7. Find a subject you enjoy
Photography covers a multitude of sub-genres and topics, don’t be pigeon holed into taking landscapes just because it’s popular, if thats not your thing. Combine with something else you love and your photography will come on leaps and bounds. Plus you are less likely to give up. If it’s motor racing you love, get out there and find all the sorts of ways you can create images around motor racing. Even within that subject you can find 10 other sub topics to keep you busy, car parts, racing drivers, create a series on crowd passion, or in the garage or pit workers. Before you know it, you have great images to look at and improve on, AND it was fun.
8. Your garden (or local park) is your training field
Whatever photography you do, practise is essential. From learning you camera controls, to practising composition and how light and movement effect everything. There is nothing more frustrating than finally getting to that dream location, or once a year chance visit, only to get your camera out and you’ve forgotten how to turn it on! Or any other option you might want to try. You can’t always predict exactly what camera settings will be needed before you go, so you need to know how to adjust your camera reasonable quickly. Our closest outdoor space is perfect to playing photography in, because is convenient.

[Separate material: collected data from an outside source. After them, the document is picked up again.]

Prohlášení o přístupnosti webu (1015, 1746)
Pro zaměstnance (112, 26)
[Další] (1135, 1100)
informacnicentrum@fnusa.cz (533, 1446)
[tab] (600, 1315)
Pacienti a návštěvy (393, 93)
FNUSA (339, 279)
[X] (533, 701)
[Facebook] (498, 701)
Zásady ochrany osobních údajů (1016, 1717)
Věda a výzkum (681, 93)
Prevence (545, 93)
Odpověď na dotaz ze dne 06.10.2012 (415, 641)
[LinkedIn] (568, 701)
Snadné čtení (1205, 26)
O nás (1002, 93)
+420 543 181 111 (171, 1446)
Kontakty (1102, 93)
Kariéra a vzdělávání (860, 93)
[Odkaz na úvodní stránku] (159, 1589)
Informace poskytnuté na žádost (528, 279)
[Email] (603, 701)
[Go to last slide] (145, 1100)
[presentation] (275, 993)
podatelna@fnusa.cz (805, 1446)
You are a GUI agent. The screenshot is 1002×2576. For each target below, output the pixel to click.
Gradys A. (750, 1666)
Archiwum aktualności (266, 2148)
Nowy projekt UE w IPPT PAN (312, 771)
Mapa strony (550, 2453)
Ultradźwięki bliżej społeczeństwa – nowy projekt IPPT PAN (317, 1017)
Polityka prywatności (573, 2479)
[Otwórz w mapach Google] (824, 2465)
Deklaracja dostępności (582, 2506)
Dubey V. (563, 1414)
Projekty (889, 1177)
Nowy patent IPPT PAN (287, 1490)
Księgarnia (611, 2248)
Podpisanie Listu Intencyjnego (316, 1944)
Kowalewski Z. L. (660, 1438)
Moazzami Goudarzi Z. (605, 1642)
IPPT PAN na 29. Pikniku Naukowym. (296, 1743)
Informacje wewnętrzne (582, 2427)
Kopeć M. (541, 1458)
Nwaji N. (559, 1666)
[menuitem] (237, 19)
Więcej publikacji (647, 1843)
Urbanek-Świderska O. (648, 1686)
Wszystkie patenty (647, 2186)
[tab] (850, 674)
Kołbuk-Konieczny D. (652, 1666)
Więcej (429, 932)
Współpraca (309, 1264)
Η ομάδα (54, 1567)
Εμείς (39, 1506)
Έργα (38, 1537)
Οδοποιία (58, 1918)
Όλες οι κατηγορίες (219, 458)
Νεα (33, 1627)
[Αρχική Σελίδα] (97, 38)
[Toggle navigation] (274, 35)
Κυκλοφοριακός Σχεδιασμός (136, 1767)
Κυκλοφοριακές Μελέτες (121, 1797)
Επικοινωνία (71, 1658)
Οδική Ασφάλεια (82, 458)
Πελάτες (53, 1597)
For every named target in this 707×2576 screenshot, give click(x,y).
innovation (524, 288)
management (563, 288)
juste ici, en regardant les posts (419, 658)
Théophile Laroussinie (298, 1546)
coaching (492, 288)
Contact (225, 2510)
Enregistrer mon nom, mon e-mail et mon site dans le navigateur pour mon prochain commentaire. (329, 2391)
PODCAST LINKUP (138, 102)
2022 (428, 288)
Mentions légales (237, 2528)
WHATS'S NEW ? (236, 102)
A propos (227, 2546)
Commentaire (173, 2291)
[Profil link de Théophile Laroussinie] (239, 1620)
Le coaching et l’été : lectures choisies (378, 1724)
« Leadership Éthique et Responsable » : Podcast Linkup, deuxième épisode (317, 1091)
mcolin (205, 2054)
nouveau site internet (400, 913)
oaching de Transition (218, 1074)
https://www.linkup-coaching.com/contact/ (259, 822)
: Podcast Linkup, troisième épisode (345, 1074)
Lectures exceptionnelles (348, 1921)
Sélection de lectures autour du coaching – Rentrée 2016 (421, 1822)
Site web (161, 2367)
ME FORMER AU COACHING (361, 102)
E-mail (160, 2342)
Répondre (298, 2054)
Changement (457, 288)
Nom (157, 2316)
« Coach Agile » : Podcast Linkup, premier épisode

9. Photography doesn’t have to be a solitary experience
Like a lot of people, we often start off our photography adventure on our own. Thats understandable as its new and we are unsure of what we are doing, don’t quite understand the camera and don’t want to look like an idiot. It's very easy for photographers to allow this hobby or even business to become a solitary experience. But joining up with like minded individuals can have so many benefits. Camera clubs are at the heart of photography and are made up of a range of people. From someone who’s bought their first camera to others with years of experience. Most people are keen to help others, share experiences, and even arrange club outings and events. It won’t always be perfect but, in summary, being with other people who share our enjoyment for photography will usually enhance your whole outlook and knowledge.
10. Be prepared
If this is a hobby or more for you, and not just a once a year taking a few snaps, then try and get into the habit of having your camera battery charged up. Also keep your camera gear in a place where you know where it is. Often photographic opportunities just happen. You might only have a few minutes warning that something interesting is going to happen. Or if you are planning an early morning photo trip, get your stuff together the night before (when you are more awake!!) Ive learnt the hard way in the past and forgotten things light tripod bracket, even once got somewhere only to find I had forgotten to put the memory card back in the camera. After a few hours driving in the dark at 5am only to have to abandon a trip is really annoying. So now I pack the night before. I would suggest a check list too, even a short one as a memory jogger. Camera Charged battery (or two) Memory card Camera Strap Lens type (if you have more than one) Tripod Drink Snacks Hat and gloves
I hope that helps somebody's interest in photography go a little better from the start.